Work instruction – Each line of the data has to be transcribed exactly.

Supplied entries –

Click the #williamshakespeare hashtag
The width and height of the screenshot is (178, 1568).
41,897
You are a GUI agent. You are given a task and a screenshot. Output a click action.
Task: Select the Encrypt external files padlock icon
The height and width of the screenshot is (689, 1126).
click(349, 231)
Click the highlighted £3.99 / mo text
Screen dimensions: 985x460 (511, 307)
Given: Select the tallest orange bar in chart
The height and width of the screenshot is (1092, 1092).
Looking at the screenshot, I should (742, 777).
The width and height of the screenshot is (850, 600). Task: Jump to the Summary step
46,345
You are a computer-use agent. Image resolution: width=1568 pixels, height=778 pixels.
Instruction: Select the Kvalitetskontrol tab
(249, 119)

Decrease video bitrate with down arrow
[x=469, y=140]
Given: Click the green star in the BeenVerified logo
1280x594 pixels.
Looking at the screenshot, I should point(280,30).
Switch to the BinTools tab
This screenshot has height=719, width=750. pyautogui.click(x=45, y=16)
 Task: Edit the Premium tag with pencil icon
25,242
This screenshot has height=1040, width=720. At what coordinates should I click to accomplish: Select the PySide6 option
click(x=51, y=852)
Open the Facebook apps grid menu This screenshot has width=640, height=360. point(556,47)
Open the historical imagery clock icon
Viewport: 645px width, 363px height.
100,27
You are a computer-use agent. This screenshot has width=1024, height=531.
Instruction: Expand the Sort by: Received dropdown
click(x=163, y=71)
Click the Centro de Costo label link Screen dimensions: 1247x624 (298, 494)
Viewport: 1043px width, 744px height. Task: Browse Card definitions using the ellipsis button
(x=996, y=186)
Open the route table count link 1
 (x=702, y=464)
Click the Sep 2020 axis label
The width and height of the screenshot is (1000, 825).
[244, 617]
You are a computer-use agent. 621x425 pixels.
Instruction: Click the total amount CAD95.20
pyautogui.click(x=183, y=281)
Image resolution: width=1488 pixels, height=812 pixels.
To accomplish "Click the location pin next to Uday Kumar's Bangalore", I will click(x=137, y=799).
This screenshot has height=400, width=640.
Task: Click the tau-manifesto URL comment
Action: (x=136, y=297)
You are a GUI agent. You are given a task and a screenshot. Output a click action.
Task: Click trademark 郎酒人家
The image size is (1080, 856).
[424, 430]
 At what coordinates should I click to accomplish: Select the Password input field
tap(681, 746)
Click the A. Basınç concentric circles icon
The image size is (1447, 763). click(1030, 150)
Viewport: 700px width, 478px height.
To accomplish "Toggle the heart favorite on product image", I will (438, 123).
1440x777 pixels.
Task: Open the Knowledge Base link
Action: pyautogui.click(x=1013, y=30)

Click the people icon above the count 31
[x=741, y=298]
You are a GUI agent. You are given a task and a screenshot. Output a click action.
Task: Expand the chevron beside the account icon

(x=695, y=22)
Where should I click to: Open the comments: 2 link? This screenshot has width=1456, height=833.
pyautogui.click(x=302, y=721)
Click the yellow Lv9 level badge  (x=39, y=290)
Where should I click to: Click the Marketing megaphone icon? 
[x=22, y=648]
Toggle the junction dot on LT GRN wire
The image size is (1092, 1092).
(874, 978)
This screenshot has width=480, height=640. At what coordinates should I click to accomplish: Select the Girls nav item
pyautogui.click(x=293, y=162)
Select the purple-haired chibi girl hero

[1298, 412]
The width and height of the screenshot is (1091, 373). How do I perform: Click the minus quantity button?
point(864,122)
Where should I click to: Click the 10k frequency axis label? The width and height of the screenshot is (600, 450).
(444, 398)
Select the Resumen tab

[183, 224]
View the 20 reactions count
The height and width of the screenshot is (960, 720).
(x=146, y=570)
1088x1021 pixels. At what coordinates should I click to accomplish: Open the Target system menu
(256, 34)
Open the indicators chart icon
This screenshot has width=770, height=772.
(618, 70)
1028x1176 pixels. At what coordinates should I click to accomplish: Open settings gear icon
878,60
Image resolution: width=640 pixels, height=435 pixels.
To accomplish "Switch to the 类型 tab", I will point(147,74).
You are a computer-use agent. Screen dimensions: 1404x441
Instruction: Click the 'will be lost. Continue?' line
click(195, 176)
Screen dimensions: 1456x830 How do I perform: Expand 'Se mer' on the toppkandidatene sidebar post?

Expected answer –
Click the #williamshakespeare hashtag
The width and height of the screenshot is (178, 1568).
41,897
You are a GUI agent. You are given a task and a screenshot. Output a click action.
Task: Select the Encrypt external files padlock icon
The height and width of the screenshot is (689, 1126).
click(349, 231)
Click the highlighted £3.99 / mo text
Screen dimensions: 985x460 (511, 307)
Given: Select the tallest orange bar in chart
The height and width of the screenshot is (1092, 1092).
Looking at the screenshot, I should (742, 777).
The width and height of the screenshot is (850, 600). Task: Jump to the Summary step
46,345
You are a computer-use agent. Image resolution: width=1568 pixels, height=778 pixels.
Instruction: Select the Kvalitetskontrol tab
(249, 119)

Decrease video bitrate with down arrow
[x=469, y=140]
Given: Click the green star in the BeenVerified logo
1280x594 pixels.
Looking at the screenshot, I should point(280,30).
Switch to the BinTools tab
This screenshot has height=719, width=750. pyautogui.click(x=45, y=16)
 Task: Edit the Premium tag with pencil icon
25,242
This screenshot has height=1040, width=720. At what coordinates should I click to accomplish: Select the PySide6 option
click(x=51, y=852)
Open the Facebook apps grid menu This screenshot has width=640, height=360. point(556,47)
Open the historical imagery clock icon
Viewport: 645px width, 363px height.
100,27
You are a computer-use agent. This screenshot has width=1024, height=531.
Instruction: Expand the Sort by: Received dropdown
click(x=163, y=71)
Click the Centro de Costo label link Screen dimensions: 1247x624 (298, 494)
Viewport: 1043px width, 744px height. Task: Browse Card definitions using the ellipsis button
(x=996, y=186)
Open the route table count link 1
 (x=702, y=464)
Click the Sep 2020 axis label
The width and height of the screenshot is (1000, 825).
[244, 617]
You are a computer-use agent. 621x425 pixels.
Instruction: Click the total amount CAD95.20
pyautogui.click(x=183, y=281)
Image resolution: width=1488 pixels, height=812 pixels.
To accomplish "Click the location pin next to Uday Kumar's Bangalore", I will click(x=137, y=799).
This screenshot has height=400, width=640.
Task: Click the tau-manifesto URL comment
Action: (x=136, y=297)
You are a GUI agent. You are given a task and a screenshot. Output a click action.
Task: Click trademark 郎酒人家
The image size is (1080, 856).
[424, 430]
 At what coordinates should I click to accomplish: Select the Password input field
tap(681, 746)
Click the A. Basınç concentric circles icon
The image size is (1447, 763). click(1030, 150)
Viewport: 700px width, 478px height.
To accomplish "Toggle the heart favorite on product image", I will (438, 123).
1440x777 pixels.
Task: Open the Knowledge Base link
Action: pyautogui.click(x=1013, y=30)

Click the people icon above the count 31
[x=741, y=298]
You are a GUI agent. You are given a task and a screenshot. Output a click action.
Task: Expand the chevron beside the account icon

(x=695, y=22)
Where should I click to: Open the comments: 2 link? This screenshot has width=1456, height=833.
pyautogui.click(x=302, y=721)
Click the yellow Lv9 level badge  (x=39, y=290)
Where should I click to: Click the Marketing megaphone icon? 
[x=22, y=648]
Toggle the junction dot on LT GRN wire
The image size is (1092, 1092).
(874, 978)
This screenshot has width=480, height=640. At what coordinates should I click to accomplish: Select the Girls nav item
pyautogui.click(x=293, y=162)
Select the purple-haired chibi girl hero

[1298, 412]
The width and height of the screenshot is (1091, 373). How do I perform: Click the minus quantity button?
point(864,122)
Where should I click to: Click the 10k frequency axis label? The width and height of the screenshot is (600, 450).
(444, 398)
Select the Resumen tab

[183, 224]
View the 20 reactions count
The height and width of the screenshot is (960, 720).
(x=146, y=570)
1088x1021 pixels. At what coordinates should I click to accomplish: Open the Target system menu
(256, 34)
Open the indicators chart icon
This screenshot has width=770, height=772.
(618, 70)
1028x1176 pixels. At what coordinates should I click to accomplish: Open settings gear icon
878,60
Image resolution: width=640 pixels, height=435 pixels.
To accomplish "Switch to the 类型 tab", I will point(147,74).
You are a computer-use agent. Screen dimensions: 1404x441
Instruction: Click the 'will be lost. Continue?' line
click(195, 176)
Screen dimensions: 1456x830 How do I perform: Expand 'Se mer' on the toppkandidatene sidebar post?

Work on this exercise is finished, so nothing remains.